The European Parliament has approved proposed regulation to integrate road safety technology solutions in new vehicles.
From May 2022, new vehicles produced in the EU must come equipped with a range of technological systems designed to prevent road accidents. Róża Thun, who steered the proposed legislation through Parliament, said: “This law is paving the way to save thousands of lives in the coming years. Our focus was always on the safety of road users, especially vulnerable ones. The additional obligatory equipment for cars, trucks and buses will help to save people’s lives.”
All new vehicles manufactured in the EU once the legislation comes into force must include the following additional road safety technology systems:
- Facilitated installation of alcohol interlock devices, which prevent a driver from using a vehicle if they have consumed more than the legal limit of alcohol;
- Drowsiness and attention warning systems, which can detect when a driver’s attention drifts away from the road and alert them;
- Driver distraction warning systems;
- Emergency stop signals, which flash the brake or hazard lights when the driver initiates an emergency stop;
- Software which detects when a vehicle is reversing and identifies nearby obstacles and hazards;
- Event data recorders or “black box” systems; and
- Intelligent speed assistance (ISA), which automatically detects the speed limit on a road and warns the driver if they accelerate over the limit.
Data estimates suggest widespread implementation of ISA systems alone could reduce road fatalities by up to 20 per cent.

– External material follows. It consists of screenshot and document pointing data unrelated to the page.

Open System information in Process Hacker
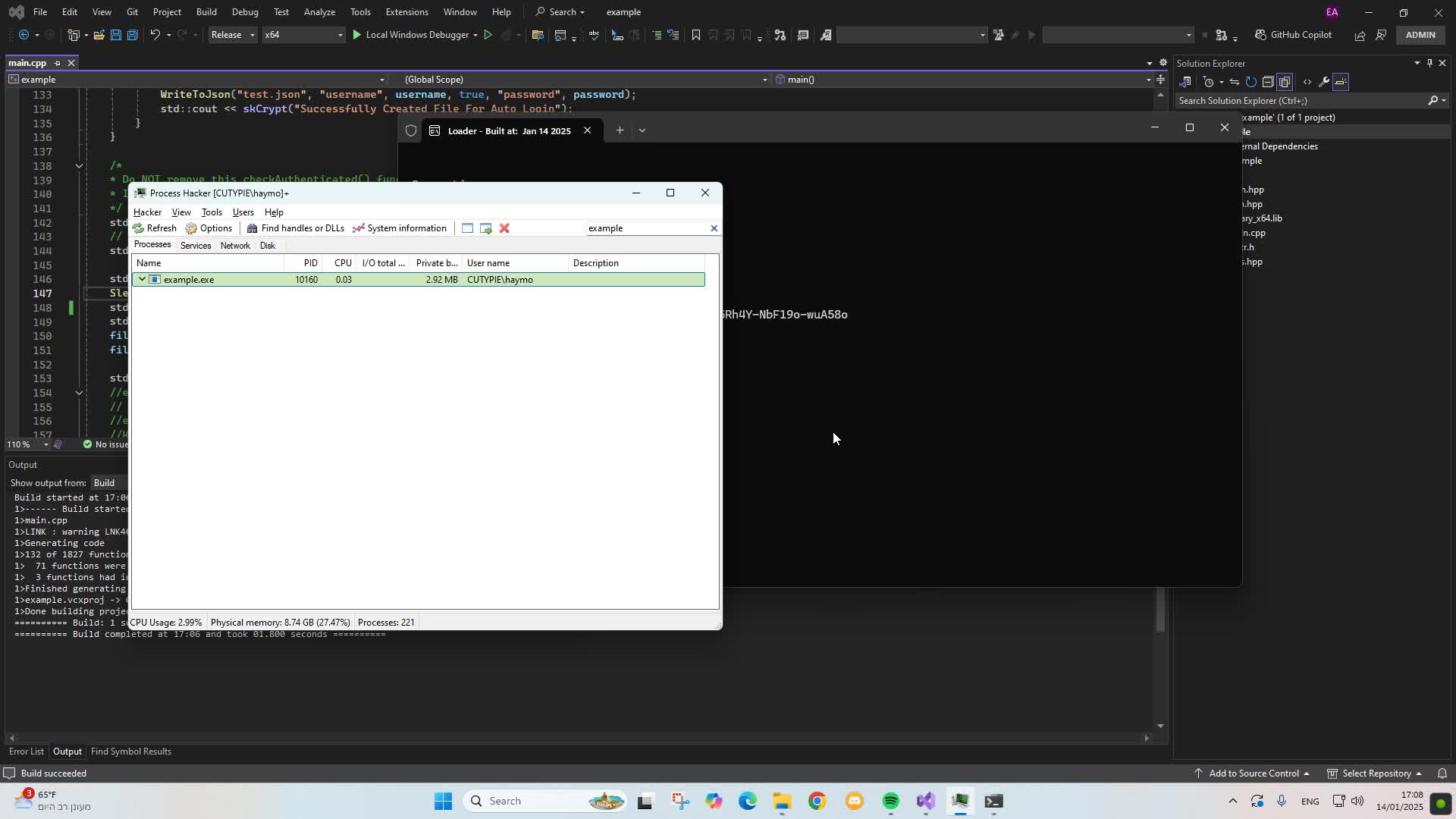 pos(400,228)
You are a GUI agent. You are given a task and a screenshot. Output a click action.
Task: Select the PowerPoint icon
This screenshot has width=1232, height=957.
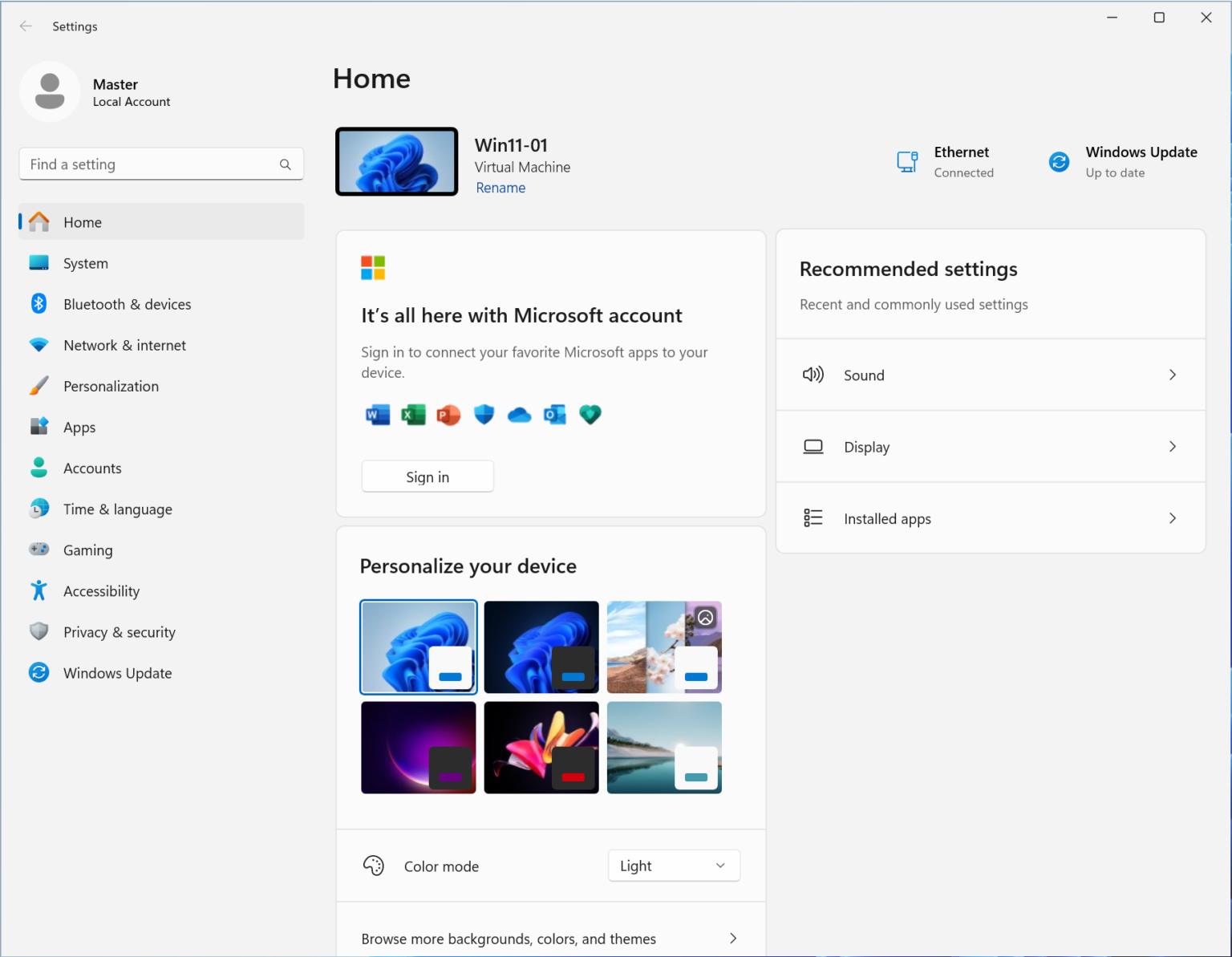tap(448, 415)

Ms Thun said: “ISA will provide a driver with feedback, based on maps and road sign observation, always when the speed limit is exceeded. We do not introduce a speed limiter, but an intelligent system that will make drivers fully aware when they are speeding. This will not only make all of us safer, but also help drivers to avoid speeding tickets.”
The European Automobile Manufacturers’ Association (ACEA) has launched an initiative to raise drivers’ awareness of the road safety technology options already available to them through a new website, www.roadsafetyfacts.eu. ACEA Secretary General Erik Jonnaert said: “Today, cars already come equipped with a wide range of safety measures. A key concern of ours is that many drivers are simply not aware of these existing technologies – let alone the many new safety features that will be fitted in all new passenger cars in just a few years’ time.”